## REQUIRED WORK
Render the lines below as a JSON array of strings, one string per line, omitting blank lines.

## PROVIDED DATA
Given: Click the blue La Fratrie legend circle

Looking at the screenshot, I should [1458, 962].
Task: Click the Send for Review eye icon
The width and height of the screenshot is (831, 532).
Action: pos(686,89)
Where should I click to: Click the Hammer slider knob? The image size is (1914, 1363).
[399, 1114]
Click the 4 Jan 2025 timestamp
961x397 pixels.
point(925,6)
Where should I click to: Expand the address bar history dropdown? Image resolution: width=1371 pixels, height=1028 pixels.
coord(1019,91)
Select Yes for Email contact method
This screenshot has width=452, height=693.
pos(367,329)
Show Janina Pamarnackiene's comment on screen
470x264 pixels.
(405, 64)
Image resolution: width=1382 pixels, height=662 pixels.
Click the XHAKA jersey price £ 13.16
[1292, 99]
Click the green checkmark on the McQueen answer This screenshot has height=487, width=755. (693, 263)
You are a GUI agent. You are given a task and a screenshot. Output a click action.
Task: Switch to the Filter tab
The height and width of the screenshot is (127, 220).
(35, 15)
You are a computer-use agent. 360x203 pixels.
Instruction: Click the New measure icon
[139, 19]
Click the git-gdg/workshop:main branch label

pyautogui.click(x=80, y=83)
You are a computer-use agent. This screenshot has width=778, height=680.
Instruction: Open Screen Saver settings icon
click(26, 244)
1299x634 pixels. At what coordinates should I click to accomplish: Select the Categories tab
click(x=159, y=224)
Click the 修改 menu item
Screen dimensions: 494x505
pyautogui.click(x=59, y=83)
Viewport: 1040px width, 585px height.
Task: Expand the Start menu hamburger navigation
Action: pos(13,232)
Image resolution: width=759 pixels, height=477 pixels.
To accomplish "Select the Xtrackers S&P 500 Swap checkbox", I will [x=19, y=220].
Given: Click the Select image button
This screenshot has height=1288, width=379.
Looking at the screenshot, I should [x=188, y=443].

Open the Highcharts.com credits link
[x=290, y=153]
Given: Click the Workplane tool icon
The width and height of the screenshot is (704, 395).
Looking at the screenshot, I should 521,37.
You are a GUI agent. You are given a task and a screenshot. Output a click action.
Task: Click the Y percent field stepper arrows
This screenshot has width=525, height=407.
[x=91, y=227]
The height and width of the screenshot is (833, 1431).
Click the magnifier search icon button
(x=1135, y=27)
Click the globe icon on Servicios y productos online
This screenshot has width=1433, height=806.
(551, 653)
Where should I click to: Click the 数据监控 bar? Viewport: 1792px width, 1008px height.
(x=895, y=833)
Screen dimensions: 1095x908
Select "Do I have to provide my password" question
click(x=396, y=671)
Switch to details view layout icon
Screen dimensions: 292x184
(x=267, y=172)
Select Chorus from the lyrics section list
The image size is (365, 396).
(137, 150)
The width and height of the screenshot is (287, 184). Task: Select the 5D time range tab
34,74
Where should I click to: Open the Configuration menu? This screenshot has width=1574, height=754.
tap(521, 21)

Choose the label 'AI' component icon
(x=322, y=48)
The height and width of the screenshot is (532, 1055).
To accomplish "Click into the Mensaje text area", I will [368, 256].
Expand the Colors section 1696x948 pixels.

## OUTPUT OF THE TASK
[
  "Given: Click the blue La Fratrie legend circle",
  "Looking at the screenshot, I should [1458, 962].",
  "Task: Click the Send for Review eye icon",
  "The width and height of the screenshot is (831, 532).",
  "Action: pos(686,89)",
  "Where should I click to: Click the Hammer slider knob? The image size is (1914, 1363).",
  "[399, 1114]",
  "Click the 4 Jan 2025 timestamp",
  "961x397 pixels.",
  "point(925,6)",
  "Where should I click to: Expand the address bar history dropdown? Image resolution: width=1371 pixels, height=1028 pixels.",
  "coord(1019,91)",
  "Select Yes for Email contact method",
  "This screenshot has width=452, height=693.",
  "pos(367,329)",
  "Show Janina Pamarnackiene's comment on screen",
  "470x264 pixels.",
  "(405, 64)",
  "Image resolution: width=1382 pixels, height=662 pixels.",
  "Click the XHAKA jersey price £ 13.16",
  "[1292, 99]",
  "Click the green checkmark on the McQueen answer This screenshot has height=487, width=755. (693, 263)",
  "You are a GUI agent. You are given a task and a screenshot. Output a click action.",
  "Task: Switch to the Filter tab",
  "The height and width of the screenshot is (127, 220).",
  "(35, 15)",
  "You are a computer-use agent. 360x203 pixels.",
  "Instruction: Click the New measure icon",
  "[139, 19]",
  "Click the git-gdg/workshop:main branch label",
  "pyautogui.click(x=80, y=83)",
  "You are a computer-use agent. This screenshot has width=778, height=680.",
  "Instruction: Open Screen Saver settings icon",
  "click(26, 244)",
  "1299x634 pixels. At what coordinates should I click to accomplish: Select the Categories tab",
  "click(x=159, y=224)",
  "Click the 修改 menu item",
  "Screen dimensions: 494x505",
  "pyautogui.click(x=59, y=83)",
  "Viewport: 1040px width, 585px height.",
  "Task: Expand the Start menu hamburger navigation",
  "Action: pos(13,232)",
  "Image resolution: width=759 pixels, height=477 pixels.",
  "To accomplish \"Select the Xtrackers S&P 500 Swap checkbox\", I will [x=19, y=220].",
  "Given: Click the Select image button",
  "This screenshot has height=1288, width=379.",
  "Looking at the screenshot, I should [x=188, y=443].",
  "Open the Highcharts.com credits link",
  "[x=290, y=153]",
  "Given: Click the Workplane tool icon",
  "The width and height of the screenshot is (704, 395).",
  "Looking at the screenshot, I should 521,37.",
  "You are a GUI agent. You are given a task and a screenshot. Output a click action.",
  "Task: Click the Y percent field stepper arrows",
  "This screenshot has width=525, height=407.",
  "[x=91, y=227]",
  "The height and width of the screenshot is (833, 1431).",
  "Click the magnifier search icon button",
  "(x=1135, y=27)",
  "Click the globe icon on Servicios y productos online",
  "This screenshot has width=1433, height=806.",
  "(551, 653)",
  "Where should I click to: Click the 数据监控 bar? Viewport: 1792px width, 1008px height.",
  "(x=895, y=833)",
  "Screen dimensions: 1095x908",
  "Select \"Do I have to provide my password\" question",
  "click(x=396, y=671)",
  "Switch to details view layout icon",
  "Screen dimensions: 292x184",
  "(x=267, y=172)",
  "Select Chorus from the lyrics section list",
  "The image size is (365, 396).",
  "(137, 150)",
  "The width and height of the screenshot is (287, 184). Task: Select the 5D time range tab",
  "34,74",
  "Where should I click to: Open the Configuration menu? This screenshot has width=1574, height=754.",
  "tap(521, 21)",
  "Choose the label 'AI' component icon",
  "(x=322, y=48)",
  "The height and width of the screenshot is (532, 1055).",
  "To accomplish \"Click into the Mensaje text area\", I will [368, 256].",
  "Expand the Colors section 1696x948 pixels."
]